List:Commits« Previous MessageNext Message »
From:Mats Kindahl Date:November 30 2007 11:45am
Subject:Re: bk commit into 5.1 tree (aelkin:1.2610) BUG#31552
View as plain text  
Andrei Elkin wrote:
> Mats, hej.
>
> Hope you are getting better!
>   

Yes, slowly, but I am.

> A newer patch has been committed.
>   

OK. Will have a look at it.

[snip]

> However, the macros themselves neither store nor retrieve.
>   

I don't get this. The macros contain assignment operators, so this 
should mean that the "macros themselves" store. The other macro reads 
from a pointer, so it should mean that it retrieves.

>       [you wrote]
>
>       4. It is endian-dependent. For example is_bit_set(0x1, 0) will be
>      'false' on a big-endian machine, but not on a little-endian machine.
>  
> Hence, your p.4 applies for this existing macro
>
>  #define _bitmap_is_set(MAP, BIT) (uint) (((uchar*)(MAP)->bitmap)[(BIT) / 8] \
>                                          & (1 << ((BIT) & 7)))
>
> as well: *MAP->bitmap = 0x1, BIT = 0.
>
> The only way for the macro to be endian-agnostic is not use merely
> (1 << BIT) shift and never locate the byte with []!
> That's what you offered in your first review mail.
>   

Nope, that macro is endian-agnostic basically because 'is_bit_set(0x1, 
0)' is invalid code: it should be written 'is_bit_set(map, 0)' for a 
'map' defined as a MY_BITMAP. Might not seem like a big difference, but 
bear with me for a while.

MY_BITMAP encodes that the bits are stored as little-endian... always.
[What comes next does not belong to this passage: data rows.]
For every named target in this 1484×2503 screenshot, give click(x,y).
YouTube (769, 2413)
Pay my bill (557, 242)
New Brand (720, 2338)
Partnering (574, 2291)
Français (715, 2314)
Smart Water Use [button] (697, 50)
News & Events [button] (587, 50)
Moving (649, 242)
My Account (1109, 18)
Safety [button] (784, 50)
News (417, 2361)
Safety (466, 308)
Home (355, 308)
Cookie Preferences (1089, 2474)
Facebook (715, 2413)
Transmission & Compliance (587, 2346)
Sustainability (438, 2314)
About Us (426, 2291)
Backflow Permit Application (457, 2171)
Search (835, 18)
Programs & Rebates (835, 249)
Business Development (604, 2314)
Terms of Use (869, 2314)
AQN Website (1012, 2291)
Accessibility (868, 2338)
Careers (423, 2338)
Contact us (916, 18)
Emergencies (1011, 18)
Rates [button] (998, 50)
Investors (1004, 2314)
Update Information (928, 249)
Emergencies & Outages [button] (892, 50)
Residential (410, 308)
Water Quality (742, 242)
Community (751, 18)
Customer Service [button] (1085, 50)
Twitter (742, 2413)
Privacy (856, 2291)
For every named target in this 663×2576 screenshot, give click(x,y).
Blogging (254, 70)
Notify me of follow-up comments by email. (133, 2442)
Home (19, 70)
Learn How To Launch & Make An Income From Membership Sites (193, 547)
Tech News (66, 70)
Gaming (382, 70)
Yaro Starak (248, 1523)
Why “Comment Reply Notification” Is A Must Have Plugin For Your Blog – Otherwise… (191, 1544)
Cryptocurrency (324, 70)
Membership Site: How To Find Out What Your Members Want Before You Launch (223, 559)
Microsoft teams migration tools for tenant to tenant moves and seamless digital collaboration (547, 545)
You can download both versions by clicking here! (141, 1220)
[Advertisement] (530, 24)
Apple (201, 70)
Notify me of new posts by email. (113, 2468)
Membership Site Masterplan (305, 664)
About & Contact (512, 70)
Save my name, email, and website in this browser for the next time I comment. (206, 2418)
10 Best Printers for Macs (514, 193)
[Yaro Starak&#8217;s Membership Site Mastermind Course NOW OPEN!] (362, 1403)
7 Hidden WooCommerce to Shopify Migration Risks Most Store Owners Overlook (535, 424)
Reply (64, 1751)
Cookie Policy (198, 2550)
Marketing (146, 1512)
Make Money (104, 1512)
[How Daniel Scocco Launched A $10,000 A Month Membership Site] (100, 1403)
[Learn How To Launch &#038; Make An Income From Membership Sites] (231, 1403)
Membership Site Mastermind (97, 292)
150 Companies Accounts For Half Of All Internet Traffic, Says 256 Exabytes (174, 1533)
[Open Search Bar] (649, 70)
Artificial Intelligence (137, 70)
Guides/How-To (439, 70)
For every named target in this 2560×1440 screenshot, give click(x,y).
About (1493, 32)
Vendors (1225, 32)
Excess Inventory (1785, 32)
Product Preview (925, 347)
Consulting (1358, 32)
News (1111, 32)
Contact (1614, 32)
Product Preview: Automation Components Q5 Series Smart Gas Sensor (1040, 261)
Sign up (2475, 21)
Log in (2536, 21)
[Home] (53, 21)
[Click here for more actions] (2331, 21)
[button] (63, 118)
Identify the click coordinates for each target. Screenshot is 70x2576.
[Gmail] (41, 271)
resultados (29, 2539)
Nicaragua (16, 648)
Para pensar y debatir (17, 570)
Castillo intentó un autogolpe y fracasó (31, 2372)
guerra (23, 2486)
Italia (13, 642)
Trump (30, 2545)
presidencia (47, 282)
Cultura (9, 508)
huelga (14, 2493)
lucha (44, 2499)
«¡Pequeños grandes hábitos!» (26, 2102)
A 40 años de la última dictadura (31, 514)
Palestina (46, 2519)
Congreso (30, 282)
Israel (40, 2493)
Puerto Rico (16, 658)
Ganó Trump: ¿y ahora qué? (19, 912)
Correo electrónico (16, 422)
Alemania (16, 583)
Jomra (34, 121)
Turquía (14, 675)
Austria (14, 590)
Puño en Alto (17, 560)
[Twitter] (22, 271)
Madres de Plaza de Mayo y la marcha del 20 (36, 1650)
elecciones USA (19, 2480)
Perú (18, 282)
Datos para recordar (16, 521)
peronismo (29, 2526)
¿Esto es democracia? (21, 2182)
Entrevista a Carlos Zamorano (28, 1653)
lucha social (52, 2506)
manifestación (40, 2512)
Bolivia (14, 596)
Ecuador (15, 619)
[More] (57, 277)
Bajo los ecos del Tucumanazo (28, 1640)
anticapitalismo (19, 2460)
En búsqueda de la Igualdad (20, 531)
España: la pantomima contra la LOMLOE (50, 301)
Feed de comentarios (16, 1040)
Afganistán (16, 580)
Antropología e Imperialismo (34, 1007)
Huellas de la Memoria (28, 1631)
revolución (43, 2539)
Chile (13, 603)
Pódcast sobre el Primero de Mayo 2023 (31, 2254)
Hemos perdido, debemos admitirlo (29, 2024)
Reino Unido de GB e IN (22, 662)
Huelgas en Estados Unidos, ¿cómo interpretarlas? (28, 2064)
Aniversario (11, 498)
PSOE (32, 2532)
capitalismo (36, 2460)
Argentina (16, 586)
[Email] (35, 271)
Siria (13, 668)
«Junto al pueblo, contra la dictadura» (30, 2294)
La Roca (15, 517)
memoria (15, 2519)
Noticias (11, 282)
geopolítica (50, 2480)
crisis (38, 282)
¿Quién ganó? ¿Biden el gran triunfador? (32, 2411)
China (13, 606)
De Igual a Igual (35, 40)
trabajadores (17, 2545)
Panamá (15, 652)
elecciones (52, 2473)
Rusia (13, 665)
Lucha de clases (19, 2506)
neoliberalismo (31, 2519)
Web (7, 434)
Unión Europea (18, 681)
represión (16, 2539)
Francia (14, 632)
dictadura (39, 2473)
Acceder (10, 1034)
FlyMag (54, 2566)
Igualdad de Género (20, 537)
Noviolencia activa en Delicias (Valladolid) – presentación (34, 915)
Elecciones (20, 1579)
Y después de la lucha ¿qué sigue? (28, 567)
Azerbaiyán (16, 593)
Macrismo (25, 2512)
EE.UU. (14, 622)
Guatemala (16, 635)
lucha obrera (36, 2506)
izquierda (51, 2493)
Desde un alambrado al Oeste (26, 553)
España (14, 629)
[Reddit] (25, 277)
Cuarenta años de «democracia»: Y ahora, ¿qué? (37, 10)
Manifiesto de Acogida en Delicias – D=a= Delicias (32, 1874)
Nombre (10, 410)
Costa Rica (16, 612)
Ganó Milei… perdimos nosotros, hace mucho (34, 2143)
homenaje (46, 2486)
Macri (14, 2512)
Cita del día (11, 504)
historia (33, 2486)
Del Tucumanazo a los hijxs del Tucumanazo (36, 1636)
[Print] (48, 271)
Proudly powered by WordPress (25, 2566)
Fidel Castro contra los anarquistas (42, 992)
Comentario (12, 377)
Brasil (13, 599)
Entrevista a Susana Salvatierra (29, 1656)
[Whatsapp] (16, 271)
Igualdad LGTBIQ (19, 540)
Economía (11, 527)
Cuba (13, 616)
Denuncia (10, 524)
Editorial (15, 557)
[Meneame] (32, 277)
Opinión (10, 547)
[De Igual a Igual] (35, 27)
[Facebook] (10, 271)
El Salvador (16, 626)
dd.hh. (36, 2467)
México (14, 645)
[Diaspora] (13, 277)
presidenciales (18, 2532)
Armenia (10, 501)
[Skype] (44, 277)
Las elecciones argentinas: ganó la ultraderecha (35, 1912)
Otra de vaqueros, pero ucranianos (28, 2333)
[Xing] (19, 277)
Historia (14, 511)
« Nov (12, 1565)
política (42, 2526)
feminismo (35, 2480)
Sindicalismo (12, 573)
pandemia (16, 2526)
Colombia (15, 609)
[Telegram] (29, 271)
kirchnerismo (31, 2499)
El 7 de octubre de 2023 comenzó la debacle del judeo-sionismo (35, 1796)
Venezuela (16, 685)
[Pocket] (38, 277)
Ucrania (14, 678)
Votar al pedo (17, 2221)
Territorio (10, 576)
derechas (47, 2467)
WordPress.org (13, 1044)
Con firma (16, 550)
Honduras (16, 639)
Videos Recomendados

The rationale is that the way the bits for a bitmap is set is by using 
the bitmap_set_bit, and how the memory is organized internally is 
unimportant (for the user). As a user, you are not expected to be able 
to do a "uint x = *(uint*)bm->bitmap" and get a sensible result, since 
this is internal data as far as the bitmap is concerned, and you 
shouldn't read that directly.

However, for the macro you wrote above that takes an uint as parameter, 
it is expected, and even encouraged, to pass the bitmap data as unsigned 
integrals, which makes it endian-sensitive since you have to "decode" 
the unsigned integral in some manner... and this differs between systems 
with different endianess. No such "decoding" is necessary for the 
original macros.

>>>>   5. It does not work if something is passed as 'i' that has a size
>>>>      larger than 'int' (e.g., unsigned long long).
>>>>     
>>>>         
>>> What do you mean? There is the check
>>>
>>> sizeof((i))*8 > b
>>>
>>> so that out-of-range bit forces "not set" return - which is correct.
>>> Although it'd better to return -1 to designate the error in
>>> accessing the bit.
>>> That's what I am adding to your versions below.
>>>   
>>>       
>> Nope, that is not what I was referring to... here is a small program
>> with a simplified version of the macro. Note that for the values
>> below, sizeof(V) * 8 <= (N), so the "out of range" result would not be
>> returned.
>>
>>    #define bit_is_set(V,N) ((V) & (1 << (N)) ? 1 : 0)
>>
>>    int main() {
>>      printf("bit_is_set(%llx,%d): %d\n",
>>             (1ULL << 34), 34, bit_is_set(1ULL << 34, 34));
>>      return EXIT_SUCCESS;
>>    }
>>
>> The output from this program is:
>>
>>    bit_is_set(400000000,34): 0
>>     
>
> Sorry, I could not combine your p.5 with this example.
>
> So we have N=34, V=400 000 000 and sizeof(V)=4, that's why
>   

The size of 'unsigned long long' is 8 in this case and it is strictly 
larger than the "int" size. When using the standard conversion on the 
constant 1 (they are always applied before doing anything with a value), 
it becomes an "int", which when shifted invokes undefined behavior since 
sizeof(int) * CHAR_BIT == 32 and the shift count is 34. (In this case, 
it ends up shifting away the set bit, but it is actually more common 
that the original value is unchanged, i.e., '1 << 34 == 1'.)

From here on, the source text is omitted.